Incapaz de garantir seu objetivo de levar a democracia ao Iraque através da eleição de 30 de janeiro, o governo do president norte-americano George W. Bush está apressando uma campanha de controle de danos para abaixar as expectativas em relação à votação.
Com temores de uma baixa participação entre árabes sunitas devido a boicote e à intimidação dos insurgentes, o governo já não classifica a eleição como um catalisador para disseminar a democracia no mundo árabe.
Em vez disso, autoridades dos Estados Unidos enfatizam agora o processo político depois da eleição.

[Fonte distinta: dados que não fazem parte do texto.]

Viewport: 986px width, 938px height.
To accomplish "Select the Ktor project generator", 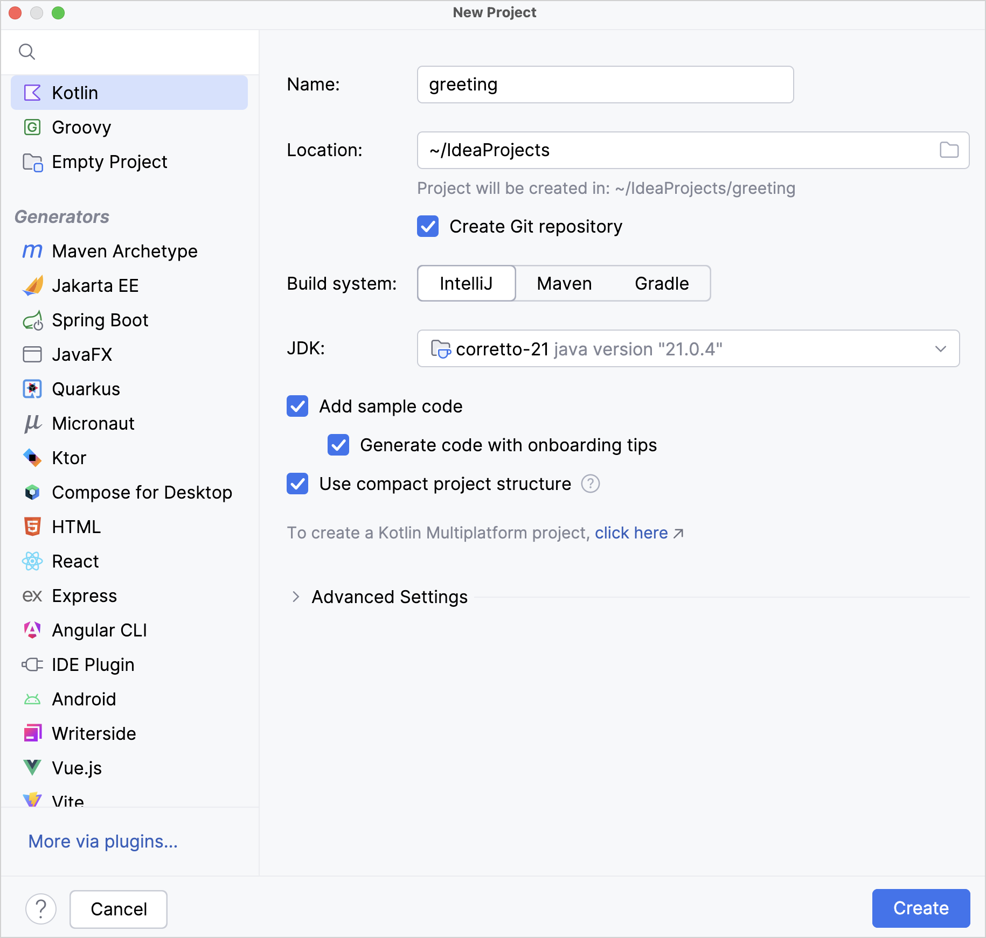I will pos(68,458).
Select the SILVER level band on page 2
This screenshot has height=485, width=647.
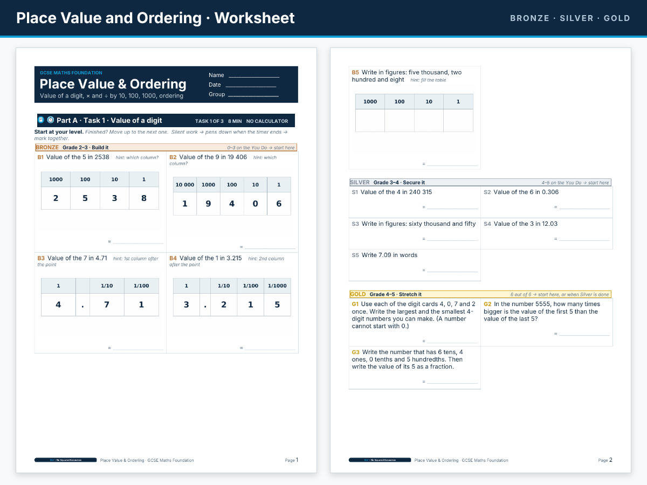click(480, 182)
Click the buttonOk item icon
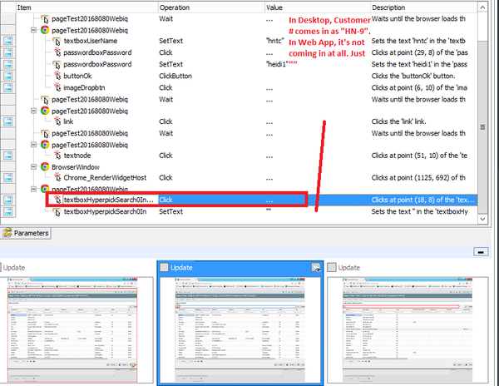The image size is (499, 386). [57, 75]
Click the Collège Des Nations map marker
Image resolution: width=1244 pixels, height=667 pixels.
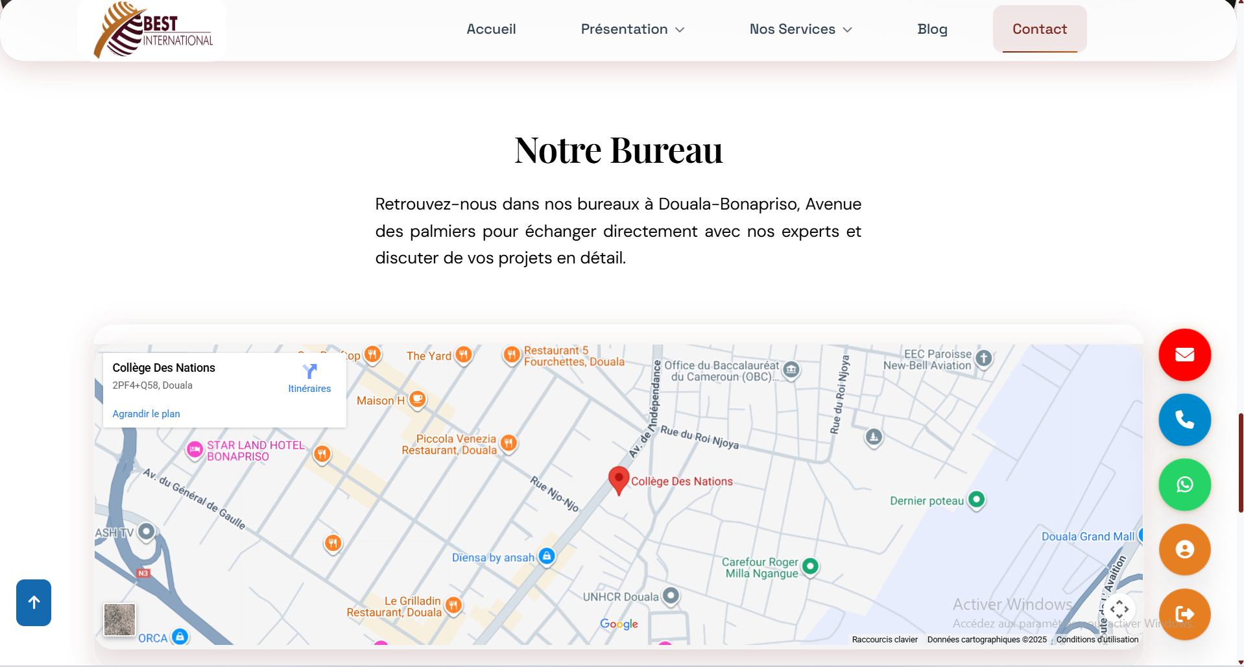point(618,480)
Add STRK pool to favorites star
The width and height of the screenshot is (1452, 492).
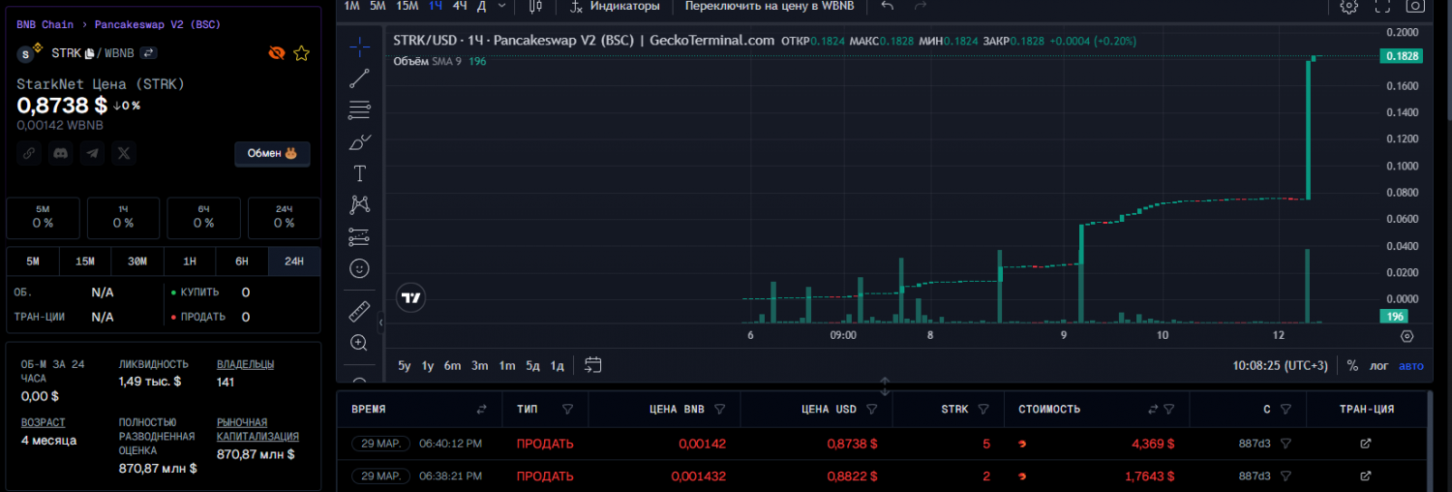pyautogui.click(x=301, y=53)
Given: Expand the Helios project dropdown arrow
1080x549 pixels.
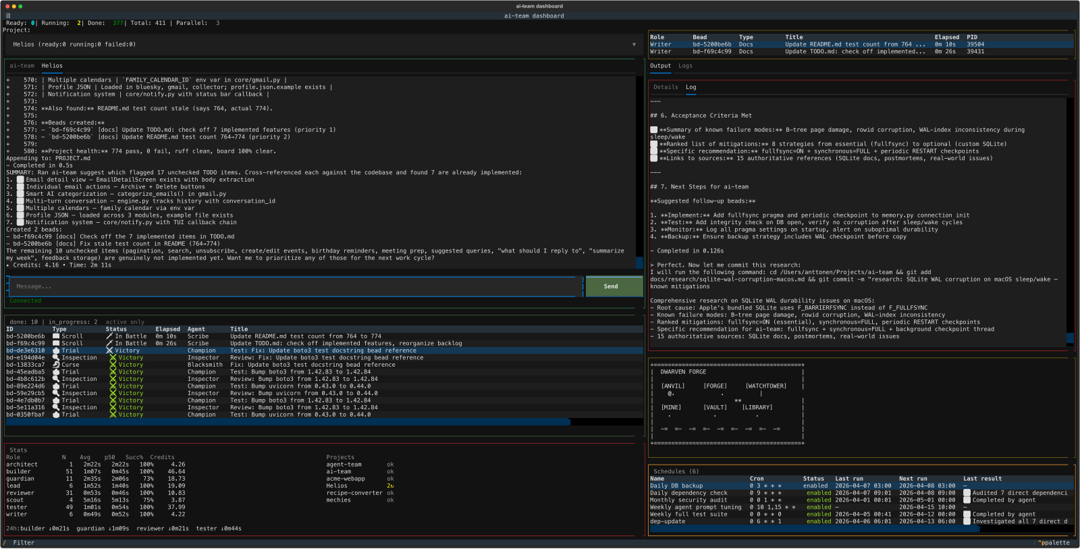Looking at the screenshot, I should coord(633,45).
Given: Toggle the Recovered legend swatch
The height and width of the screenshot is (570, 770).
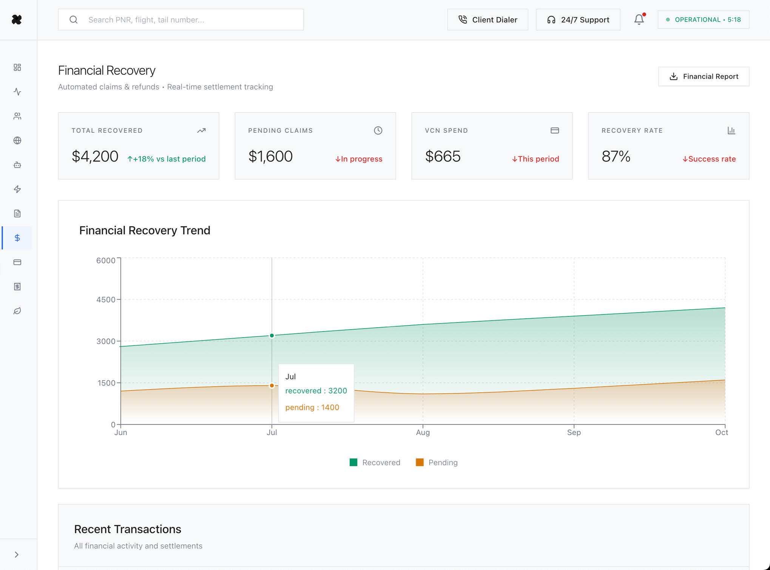Looking at the screenshot, I should coord(353,462).
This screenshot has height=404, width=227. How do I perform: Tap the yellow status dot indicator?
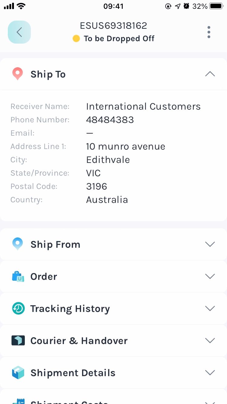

"Claramente, não vemos esta a própria eleição como um ponto pivô", disse o vice-secretário de Estado, Richard Armitage, à NPR na sexta-feira. "É o começo do processo, o processo em que os iraquianos vão escrever uma constituição e no final do ano votarão de verdade por um governo permanente."
Quase dois anos depois da Operação Liberdade do Iraque, a insurgência nas áreas de maioria sunita forçou a Casa Branca nesta semana a preparar o público norte-americano para eleições que chamou de "menos que perfeita."
O governo Bush há meses vem abaixando as expectativas sobre a eleição, começando com a advertência feita em setembro pelo secretário de Defesa, Donald Rumsfeld, de que áreas violentas do país poderiam ser excluídas.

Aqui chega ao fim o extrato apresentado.